Parkinson’s Disease and Multiple Sclerosis – Injuries, Tension, Pain, Posture, Strain, and Rehabilitation (Alexander Technique)(Albuquerque)

This ebook, An Alexander Technique Approach to Parkinson’s Disease and Multiple Sclerosis, is published on this website in a PDF format. It goes into extraordinary detail to help those with Parkinson’s Disease and Multiple Sclerosis move with greater ease and coordination.
This ebook is also for sale on all AMAZON websites in a KINDLE format.
Located in Albuquerque, New Mexico, U.S.A. (MOVEMENT THERAPY)

The Alexander Technique makes it possible for people who have Parkinson’s or MS to move as well as they can with the least amount of muscular effort and most amount of balance.

I’m making the assumption here that you can learn to move better in some ways than you have ever moved, if you are willing to be incredibly kind and patient with yourself, as you gain a different kind of control over your body with the principles of the Alexander Technique. In other words, you learn to move with more balance and ease than you did before you got these diseases, even if on the surface it is apparent you are losing control over your musculature.
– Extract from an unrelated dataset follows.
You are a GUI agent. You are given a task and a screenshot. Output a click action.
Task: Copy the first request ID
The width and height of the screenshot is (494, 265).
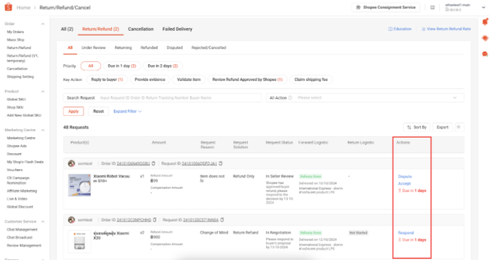pyautogui.click(x=221, y=163)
What I mean is that you learn to move with an acceptance of your limitations with a gentle and focused approach to movement. The founder of the Alexander Technique, F. M. Alexander, had a stroke after he created the Alexander Technique, and used it to rehabilitate himself, and moved better than he did before he had the stroke.

It is possible to move in a way that helps you feel more secure, even as you are gradually losing control of your body, if the person who has Parkinson’s or MS is willing to go back to being a baby or a child and learn how to move for the first time again. It is an amazing thing to watch a person learn to move and to do so with gentleness and patience and faith, and not try to force themselves to regain or hold onto control over his or her body.
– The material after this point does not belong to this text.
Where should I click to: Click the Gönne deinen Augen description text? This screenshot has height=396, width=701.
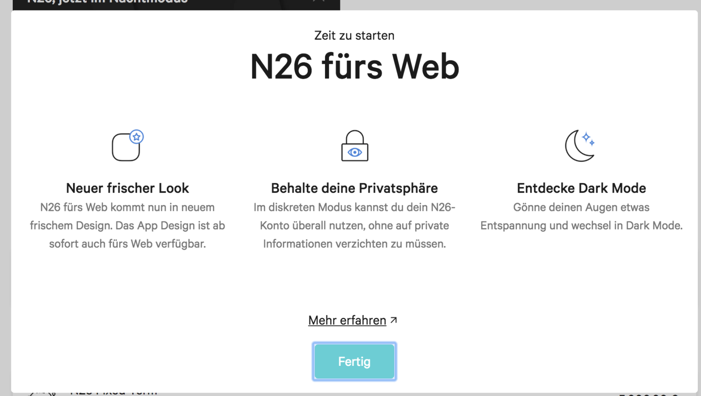581,217
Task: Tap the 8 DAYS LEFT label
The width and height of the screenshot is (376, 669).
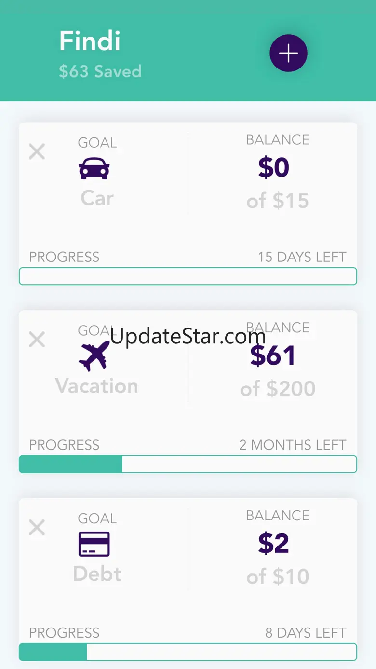Action: 306,633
I was a musician, and this is the similar to learning to play a musical instrument with patience and gentleness, and not trying to ¬force yourself to play better and better. Many beginners on a musical instrument are incredibly impatient with not being able to play well at the beginning.

As an Alexander Technique teacher, I usually do not see someone who has Parkinson’s or MS until they are finished with traditional physical therapy, because even though the Alexander Technique predates physical therapy by about 50 years, the Alexander Technique never pursued becoming part of main stream allopathic medicine like chiropractors did. So, when someone who has Parkinson’s or MS comes to move, they have already been doing some work on strengthening their bodies.

It then becomes my job to help them move with ease and coordination for maybe the first time as the diseases have progressed, or maybe with ease and coordination for the first time in his or her whole life. I get to help the person who has Parkinson’s or MS gain loving control of his or her body maybe for the first time altogether.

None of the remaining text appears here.